*Passage shown*:
#####

If I judge from the fact that I really don’t like ‘mind game’ books in general (as in constantly not knowing what is real and what is really going on), then I suppose I don’t like this book. But I think I need to see where it all tries to lead to just to be certain. Because right now, there are more questions than answers.
This book on its own gives too little to judge on.
There is an interesting style, and I especially enjoyed the ‘excerpts’ at the beginning of each chapter. More importantly, kudos for making it into a fantasy world ‘vaguely inspired’ by slavic cultures than actually borrowing from them more than names. I think it is an interesting and well-developed world, even if small and unhappy.
At the same time I feel there is a substantial room for improvement in terms of writing.
It’s on a simpler side, it doesn’t really grab you, it doesn’t make you feel like you can’t let yourself put the book down. And little things, like overuse of the word ‘boy’ got on my nerves sometimes.

#####

*Task requirements*:
A - Reproduce the stretch of the book review from "There is an" through "terms of writing.", word for word.
B - Which words or phrases does the book review put inside single quotation marks? List every one.
C - Extend the book review with a few more sentences, picking up after its last line.

*Data lines*:
#####

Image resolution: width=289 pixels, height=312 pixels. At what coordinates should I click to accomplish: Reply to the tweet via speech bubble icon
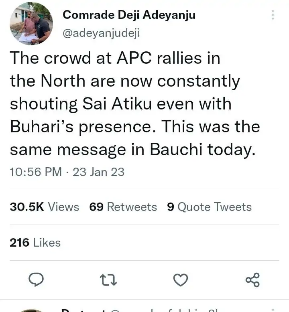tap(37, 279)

#####

*Answers below*:
A -
There is an interesting style, and I especially enjoyed the ‘excerpts’ at the beginning of each chapter. More importantly, kudos for making it into a fantasy world ‘vaguely inspired’ by slavic cultures than actually borrowing from them more than names. I think it is an interesting and well-developed world, even if small and unhappy.
At the same time I feel there is a substantial room for improvement in terms of writing.

B -
- ‘mind game’
- ‘excerpts’
- ‘vaguely inspired’
- ‘boy’

C -
Reading this book felt like watching its story on fast-forward. That unbalanced way of catching some random moments very clearly and just flying by the rest of events.
The action sequences were a bit hard to follow. Not really written in a way that would make it easy to see what is going on around the main character and why. Maybe this is also related to my ‘fast-forwarded’ impression.
Overall, ‘chaos’ is the most true impression of this book, and it leaves me confused. Question is, will it untangle or will it continue in the same tone and manner?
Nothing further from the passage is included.